Church and synagogue records are a very valuable source for pre-1900 baptisms, marriages, and burials, but be prepared to face a few challenges. The existence of more than a hundred different religious denominations can make it difficult to determine the church with which your ancestor had an affiliation. Churches themselves have appeared, disappeared, and merged over time. Record keeping varies widely. Some records are in the custody of individual churches, others in diocesan collections, and still others in national archives or other repositories. Generally, there are few catalogs or indexes to these church records, and the vast majority cannot be accessed online. In most cases you'll find it necessary to visit the church or archives in person, or to hire a researcher.
To locate church records, you must first identify the denomination of your ancestor, and the actual church that she attended. Don't just assume that your ancestors practiced the same religion that you do today. It's very common to find individuals or families who have changed denominations. In rural areas, the choice of churches was generally limited, and residents may have attended the church or parish most convenient for them. Once you determine the religion, a directory may be able to help you pin down the closest church to where your ancestor lived.
When you have located the church, you next need to find out where the records are kept. Begin with an online phone directory or Internet search to see if the church still exists, and then contact it to learn about the availability of records for your time period of interest. If the church is no longer in existence, an e-mail or call to the local historical society or library, or to the regional headquarters for that denomination, may provide you with information. Many older church records have been published in book form or in local genealogical and historical periodicals. Look under your locality of interest in online library catalogs and in PERSI. The National Union Catalog of Manuscript Collections can be useful in locating church records held by libraries and historical societies (see Chapter 2).
The Yearbook of American and Canadian Churches, published annually by the National Council of Churches in the United States and available for purchase from their website, lists all major denominations with contact information and a capsule history. ChurchTag (
One of the largest sources of transcribed and/or indexed church records online is the International Genealogical Index at FamilySearch (
Even in the many cases where the actual church records are not online, you can do a lot of the background research on the Internet. The Family History Library has microfilmed records for many denominations that you can learn about by doing a place search in the online Family History Library Catalog. The websites for regional and national headquarters for many denominations offer information on the availability of records for family history research, as well as online directories of churches, parishes, or synagogues.
From the seventeenth century to the present day, schools and other educational institutions have created records that may have information about your ancestors, including registration records, class lists, alumni lists, transcripts, report cards, school censuses, and class photos. If your ancestor went to college you may be especially lucky, as colleges and universities tend to create, maintain, and preserve more comprehensive records than most primary and secondary schools. School fraternities and sororities also provide a potential source for records on such ancestors.

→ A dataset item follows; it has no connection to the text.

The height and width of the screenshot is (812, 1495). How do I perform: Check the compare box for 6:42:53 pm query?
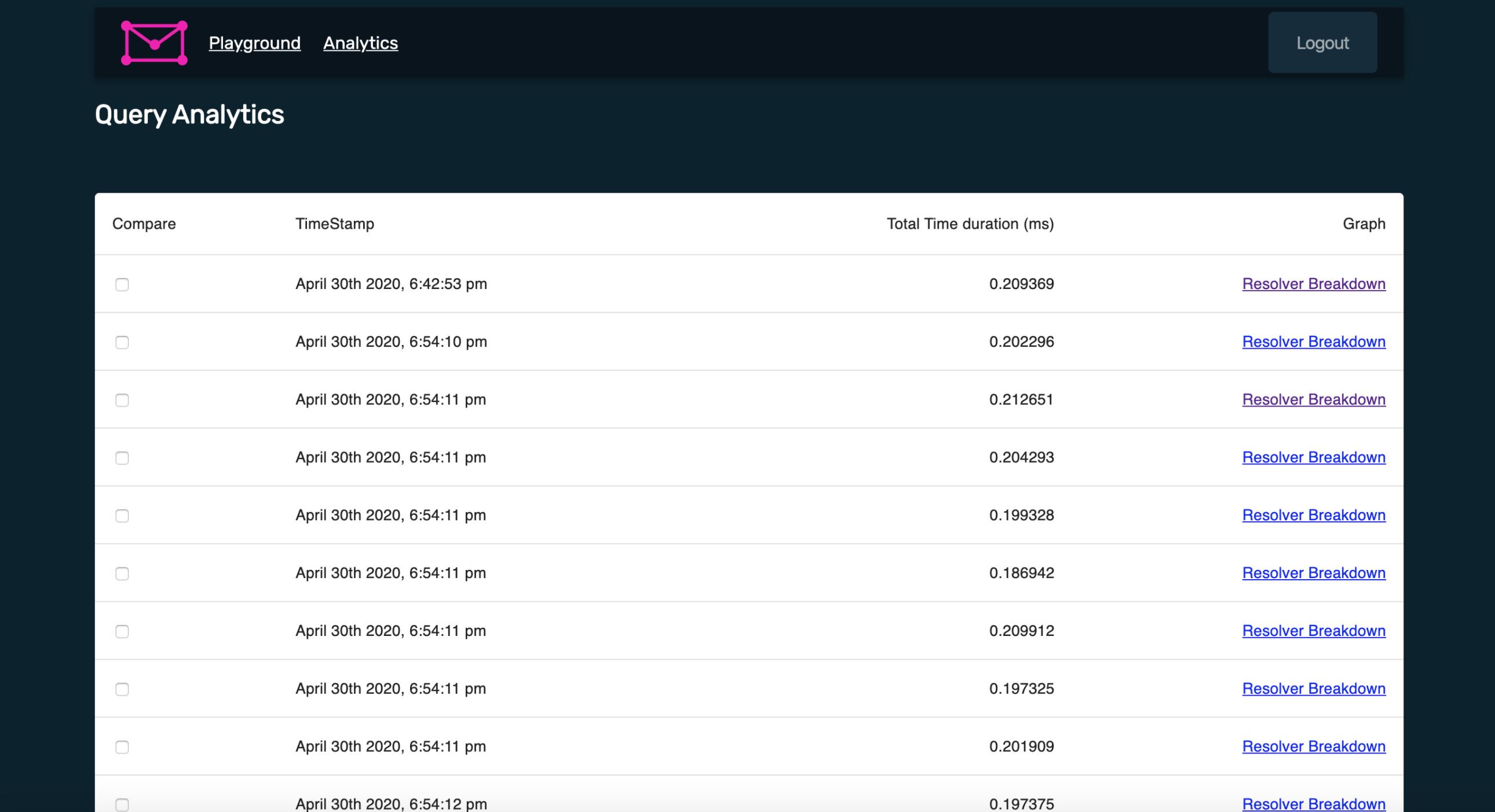pyautogui.click(x=122, y=284)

The one-room rural schoolhouse was a vital part of early American life, but these records, even if they have survived, may be hard to find. As the schools were closed, records may have been deposited with county or state repositories. Sometimes the local library or historical society may have these records, or know where they are kept. Twentieth-century school records are usually much more comprehensive, and can often be found by contacting the school or school district directly. Try your favorite search engine to find schools in a particular location, using a search such as schools lexington county south carolina. The Board of Education in the state in which your ancestor attended school may also be of assistance in locating records. You'll often find, however, that many schools restrict access to personal information on people who may still be living. You may be able to get around these privacy issues by proving that you're a relative of the individual of interest, and that she is deceased.
As with church records, most school records cannot be accessed online. The previously mentioned subscription site Genealogy Today (
Yearbooks, school newspapers, and alumni registers and directories provide alternative avenues for research when the school records themselves are unavailable. If the school still exists — especially in the case of colleges, universities, or private schools — these resources may be available through the school library or alumni association.